O relatório anual de atividades é, para a maioria dos conselhos tutelares, uma exigência recorrente perante o CMDCA, a Prefeitura e, em muitos municípios, a Câmara Municipal. E também é, com frequência, montado nas últimas semanas do ano, com conselheiros revisando pilhas de fichas em papel para reconstruir o que aconteceu nos doze meses anteriores.

O primeiro passo para simplificar esse processo é decidir, no início do ano, quais informações o relatório final vai precisar — e garantir que cada atendimento já registre esses dados no momento em que acontece, não meses depois.

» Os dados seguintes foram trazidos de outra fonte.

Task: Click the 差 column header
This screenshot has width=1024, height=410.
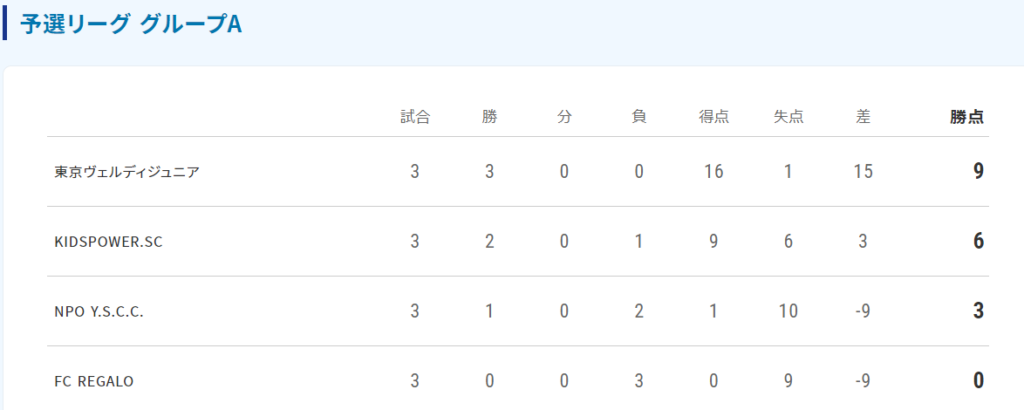Action: click(x=863, y=117)
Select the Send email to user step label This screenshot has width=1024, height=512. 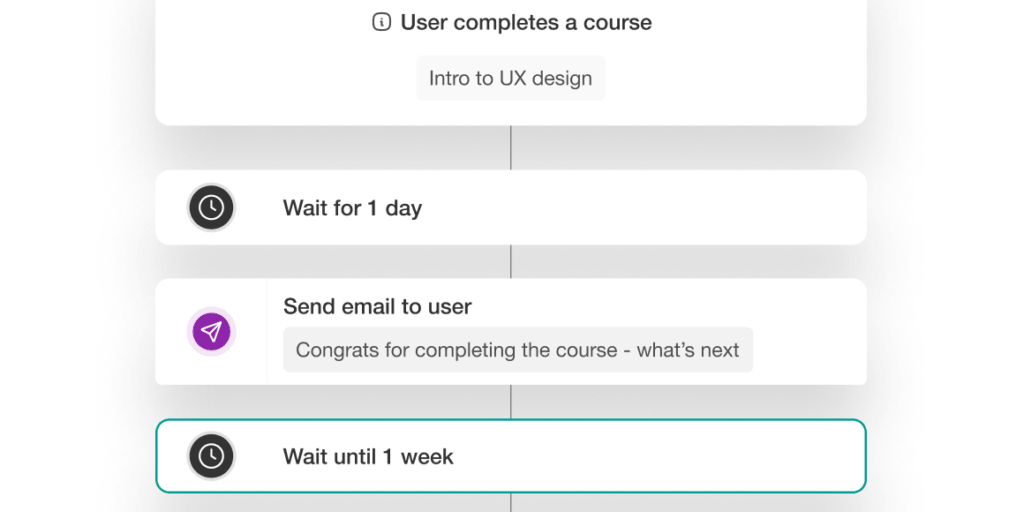[377, 307]
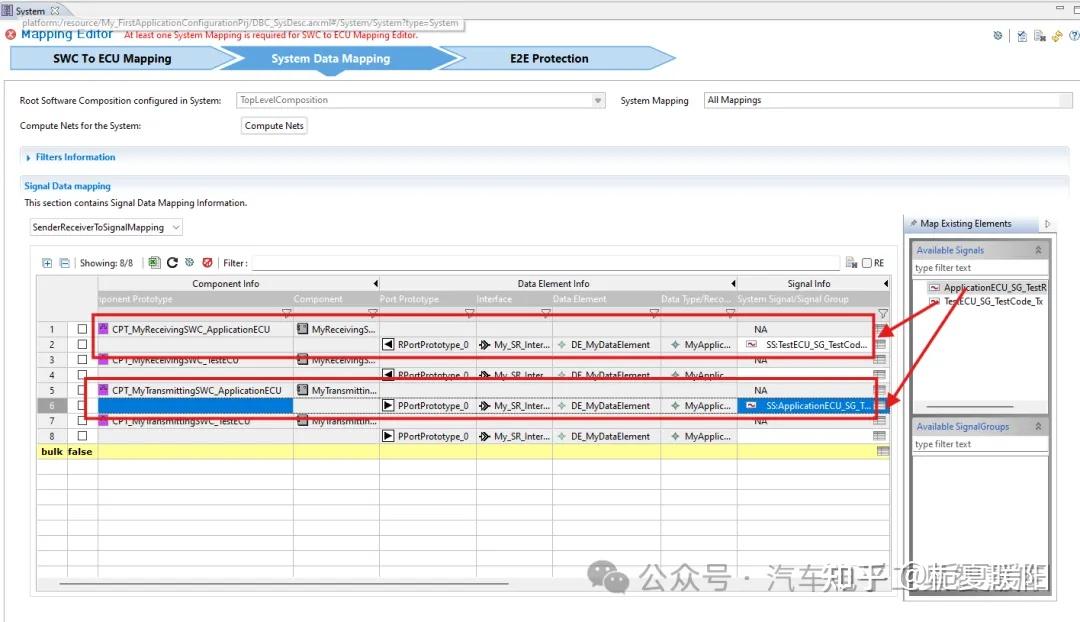Select the remove-document icon in the top-right toolbar
The image size is (1080, 622).
1039,35
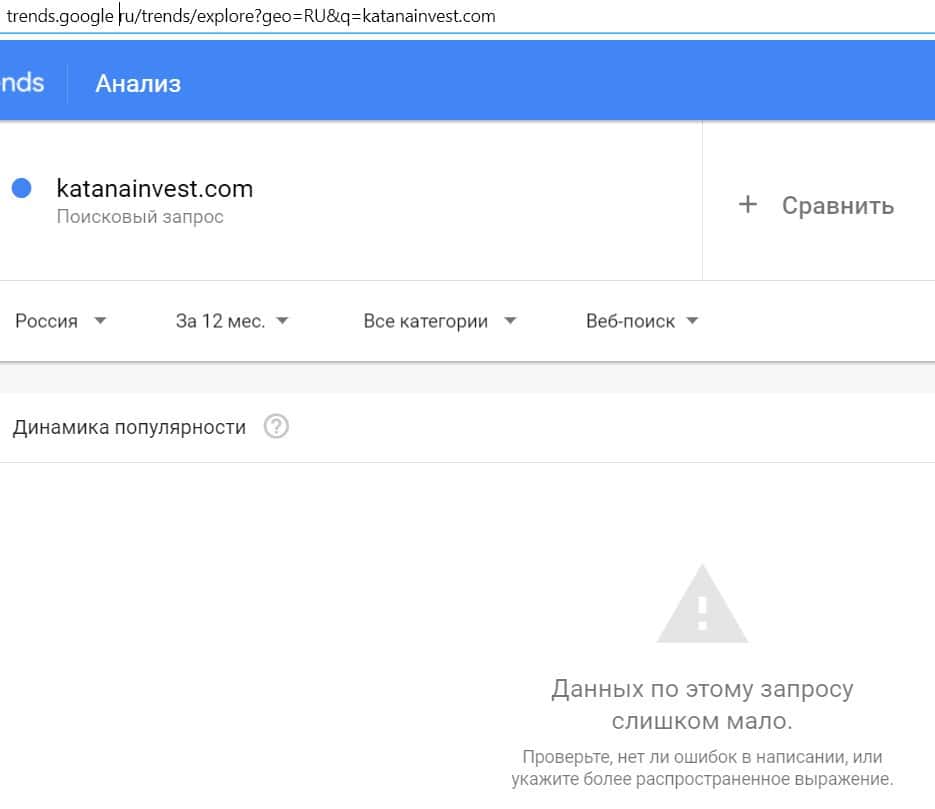Open the Все категории dropdown label
This screenshot has height=809, width=935.
(x=426, y=321)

Isso inclui, no mínimo: número total de atendimentos, tipos de violação de direito mais frequentes, medidas de proteção aplicadas, casos encaminhados ao Ministério Público, taxa de resolução e tempo médio de acompanhamento.

O segundo passo é manter consistência na forma de classificar os casos. Se cada conselheiro descreve o mesmo tipo de caso com palavras diferentes ("negligência", "abandono", "falta de cuidado"), o relatório final exige um trabalho manual de padronização que consome tempo e abre espaço para erro. Um vocabulário fechado de tipos de caso, usado por todo o colegiado desde o primeiro registro, evita esse retrabalho.

O terceiro passo é comparar: um relatório que mostra apenas os números do ano corrente diz menos do que um que compara com o ano anterior, revelando tendências de crescimento ou queda em cada tipo de caso.

Quando esses três pontos são resolvidos por um sistema que gera o relatório a partir do que já foi registrado no dia a dia — em vez de exigir a reconstrução manual da história do ano —, a apresentação de contas deixa de ser um evento de risco e passa a ser rotina.